SUPPLIED TEXT:
I don’t have time for trendy haircuts, or endless coffee dates at funky cafes, I don’t spend hours at the gym or post pictures of myself to social media to show off how wonderful I am.
Most days my hair is in a pony tail and I go without makeup. Because its more important to me to be with my children than in the bathroom getting ready. My days are spent at preschooler activities, feeding my baby and playing princesses. And I love it.

I didn’t always though. It took me a long time after my first baby was born to let go of my old life. I had a fussy baby who I couldn’t just take with me anywhere, and I struggled with my new little dependent being so, well, dependent! I had no time for me and I hated it. I had given up a lot to have my baby, my university degree, 2 jobs I loved, and an active social life, and it was nowhere near as rewarding as I thought it would be. There was an awful lot of crying, a baby that wouldn’t be held by anyone but me, who wouldn’t accept a bottle or a dummy and who screamed if I put her down and went out of sight to the bathroom. It was a huge adjustment.

But there was also an awful lot of pressure to not lose myself to my baby. Rather than being told to just enjoy what would only be a short period of neediness, to cuddle my bub while she was still tiny and soak up the breastfeeding snuggles, I was told that she should have been able to schedule feed and i must have had low supply, that she absolutely had to learn to self settle or she’d still be sleeping in my bed at age 20 and that if I didn’t want to lose my mind my best option was to let her cry herself to sleep. And I wasn’t just told these things by family and friends, but also by health professionals who I trusted to give me accurate advice.

I went back to work for a few hours each week when bub was 7 months old, and by the time she was 2 I was working over 25hrs a week between 2 jobs. I was exhausted and miserable and missed my baby. But at least I wasn’t “just a mum”.

And then. Then I gave birth to my second daughter. Who was born still. I left the hospital with empty arms and a broken heart. And at that moment i stopped fighting motherhood. I let it become me. I embraced it and found that I actually, completely, love it. I rocked my then 2 year old to sleep every night for months until she wanted me to stop. I sat with her asleep in my arms, with tears running down my cheeks and forgave myself for not enjoying it when she was a baby. I brought her to my bed for cuddles when she woke scared or sad, and chastised myself for letting people convince me that loving and comforting my child would create bad habits. She is a strong, funny, happy, smart, independent little girl and that probably would have happened regardless of whether or not she learnt to sleep by herself at 6 months. At the time I did the best I could, I did what I thought was right and I was comfortable with. I can’t even say that if I could go back I would do things differently, because I learnt so much, my baby taught me how to be the mother I am, and I am proud of that. It was hard and we survived.

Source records
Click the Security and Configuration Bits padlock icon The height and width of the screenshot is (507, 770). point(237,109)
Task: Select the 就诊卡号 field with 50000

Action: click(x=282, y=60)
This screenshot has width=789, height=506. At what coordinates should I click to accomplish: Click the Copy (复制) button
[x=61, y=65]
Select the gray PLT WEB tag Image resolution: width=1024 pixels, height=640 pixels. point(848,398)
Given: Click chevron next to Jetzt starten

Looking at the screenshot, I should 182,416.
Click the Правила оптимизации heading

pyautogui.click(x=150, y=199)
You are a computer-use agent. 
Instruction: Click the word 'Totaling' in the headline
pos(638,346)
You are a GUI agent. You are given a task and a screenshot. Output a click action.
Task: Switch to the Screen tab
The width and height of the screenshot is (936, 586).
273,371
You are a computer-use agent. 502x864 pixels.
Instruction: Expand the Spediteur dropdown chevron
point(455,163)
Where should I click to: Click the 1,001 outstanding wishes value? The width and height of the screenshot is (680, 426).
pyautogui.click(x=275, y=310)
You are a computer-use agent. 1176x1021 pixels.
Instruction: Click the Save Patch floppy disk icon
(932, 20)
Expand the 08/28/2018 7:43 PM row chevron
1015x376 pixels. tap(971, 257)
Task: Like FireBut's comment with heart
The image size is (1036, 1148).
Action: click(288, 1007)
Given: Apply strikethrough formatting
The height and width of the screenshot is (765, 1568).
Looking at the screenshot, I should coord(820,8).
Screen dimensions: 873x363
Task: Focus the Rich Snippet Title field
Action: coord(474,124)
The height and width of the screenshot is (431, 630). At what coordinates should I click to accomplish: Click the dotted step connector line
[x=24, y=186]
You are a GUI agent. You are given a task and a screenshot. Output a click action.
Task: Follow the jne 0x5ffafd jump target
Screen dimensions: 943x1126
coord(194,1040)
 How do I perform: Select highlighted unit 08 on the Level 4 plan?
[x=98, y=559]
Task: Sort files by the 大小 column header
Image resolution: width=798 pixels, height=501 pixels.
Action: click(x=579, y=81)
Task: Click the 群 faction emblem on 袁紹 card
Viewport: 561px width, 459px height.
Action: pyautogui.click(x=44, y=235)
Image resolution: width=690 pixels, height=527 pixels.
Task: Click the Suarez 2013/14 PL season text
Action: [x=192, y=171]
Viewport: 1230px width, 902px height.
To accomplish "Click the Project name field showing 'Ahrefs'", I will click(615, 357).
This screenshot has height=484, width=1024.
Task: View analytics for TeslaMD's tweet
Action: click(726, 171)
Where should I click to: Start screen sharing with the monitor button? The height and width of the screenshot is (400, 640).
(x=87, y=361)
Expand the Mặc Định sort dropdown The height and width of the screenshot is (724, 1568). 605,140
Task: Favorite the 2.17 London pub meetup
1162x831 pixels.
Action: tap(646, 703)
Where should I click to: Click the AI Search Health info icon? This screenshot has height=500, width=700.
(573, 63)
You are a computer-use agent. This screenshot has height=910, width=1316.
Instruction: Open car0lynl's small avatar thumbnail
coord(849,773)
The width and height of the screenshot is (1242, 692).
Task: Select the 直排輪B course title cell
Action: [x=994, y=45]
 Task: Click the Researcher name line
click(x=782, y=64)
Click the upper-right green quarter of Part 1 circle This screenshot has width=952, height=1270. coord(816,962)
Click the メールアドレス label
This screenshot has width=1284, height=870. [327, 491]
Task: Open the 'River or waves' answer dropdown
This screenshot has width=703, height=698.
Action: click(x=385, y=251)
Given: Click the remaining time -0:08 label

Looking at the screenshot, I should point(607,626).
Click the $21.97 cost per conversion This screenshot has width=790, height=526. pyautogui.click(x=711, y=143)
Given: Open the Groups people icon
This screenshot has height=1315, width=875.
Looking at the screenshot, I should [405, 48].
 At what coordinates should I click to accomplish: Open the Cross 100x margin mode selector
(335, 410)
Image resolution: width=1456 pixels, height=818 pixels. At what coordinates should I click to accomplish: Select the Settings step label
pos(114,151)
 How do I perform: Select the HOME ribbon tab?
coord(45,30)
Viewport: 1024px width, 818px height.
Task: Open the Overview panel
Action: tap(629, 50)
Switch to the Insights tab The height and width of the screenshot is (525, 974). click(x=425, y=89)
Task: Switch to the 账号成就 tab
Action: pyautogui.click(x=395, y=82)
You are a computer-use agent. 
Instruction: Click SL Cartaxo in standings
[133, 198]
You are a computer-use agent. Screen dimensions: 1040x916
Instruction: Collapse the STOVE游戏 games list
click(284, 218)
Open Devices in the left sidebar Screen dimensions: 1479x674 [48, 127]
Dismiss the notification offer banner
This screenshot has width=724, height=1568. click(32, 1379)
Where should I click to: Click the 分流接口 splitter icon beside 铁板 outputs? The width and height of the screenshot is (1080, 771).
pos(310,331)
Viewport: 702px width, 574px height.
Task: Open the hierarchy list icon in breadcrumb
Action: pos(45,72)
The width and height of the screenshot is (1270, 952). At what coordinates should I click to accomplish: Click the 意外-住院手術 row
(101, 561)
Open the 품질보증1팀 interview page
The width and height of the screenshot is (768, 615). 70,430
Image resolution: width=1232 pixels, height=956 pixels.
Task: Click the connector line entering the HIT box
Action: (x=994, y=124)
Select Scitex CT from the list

ACTIVITY: Using the text about motherhood, list every word it uses to describe the kind of little girl the first daughter has become.

TASK SOLUTION:
- strong
- funny
- happy
- smart
- independent